I mouthed more apologies to Kate. She pouted, rolled her eyes—seriously, I was starting to worry about the strain on those muscles; was I inadvertently setting her up to need eye surgery before her time?—and mouthed back, Happy Hour. You will tell me EVERYTHING.
? ? ?
Jacinda kept steamrolling over my explanations all the way through the lobby, up the elevator, down the hallway and into her office. Let me tell you, trained operatic sopranos could have learned a thing or two from this woman about breath control. She didn’t even pause as she hung up the phone, breathlessly launching headlong into another attack as she clicked it shut and switched to berating me to my face.
“Why the hell didn’t the Chronicle get the press release? Every bitty little broadsheet in the Bay Area is running our apology today, and you somehow manage to miss the fucking Chronicle? This completely undermines my credibil—the company’s credibility, it’s like you’re trying to run this place into the ground—”
The paper didn’t have the press release because last night, Jacinda had snatched it out of my hand at the last second and insisted that she needed to make some last-minute changes and would personally see it to the newspaper herself, since “who knows if you’ll even make it there; wouldn’t be surprised if you got distracted halfway there by all the pretty colors.” There was no point in bringing this up, though; Jacinda wasn’t interested in the truth, just spreading around blame.
I stared at a point just to the right of her immaculately constructed blonde beehive, just close enough to look like I was looking her in the eye, and tried to appear contrite and ashamed. The faster she felt vindicated, the faster this conversation would be over, and the more likely I could get through it without bursting into tears.
Oh God, please let me get through this conversation without bursting into tears.
Someday it was going to be different. Someday all my hard work and sacrifices were going to pay off. Someday I was going to be the one running the show, not scrambling around like a gofer for some incompetent ass getting paid twice what I did for a quarter of the work.
“Are you even listening to me, you flaky little—”
Yeah, and someday pigs will fly.
? ? ?
It was almost noon, and I had just finished cleaning up this latest of Jacinda’s messes, while also simultaneously manning the phones. It’s a deceptively simple phrase which translated to “answering complicated technical questions, soothing people’s nerves, suggesting things in ways that could make people think they thought of it themselves, transferring calls to answering machines, and being the safe receptacle for all the anger and frustration that people wished they could take out on the people actually responsible if those people didn’t also hold their jobs in the palm of their hands, so the girl on the phone would have to do.”
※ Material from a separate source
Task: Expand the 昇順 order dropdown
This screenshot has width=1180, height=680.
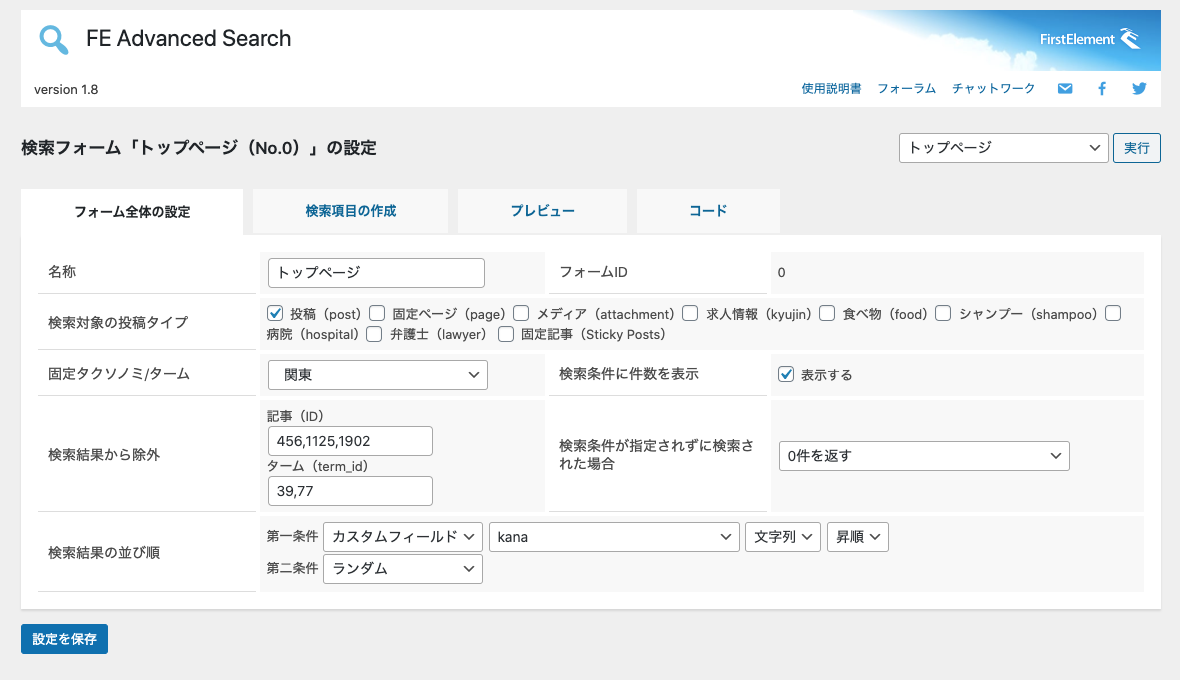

What was Jacinda doing, you ask? Well, those lovely nails of hers don’t maintain themselves. She had checked herself out for an hour-long break to get a touch-up at her favorite salon. Truly, the life of an executive is a hard one. Good thing they have all those stock shares, luxury homes, and tax breaks to keep them warm at night.
I leaned back in my chair, squeezing my eyes shut for a second as I stretched the tight muscles of my arms, neck, and shoulders before relaxing into what there was of its ergonomic support. There was about as much ergonomic support in this chair as there was in a medieval rack, but beggars can’t be choosers.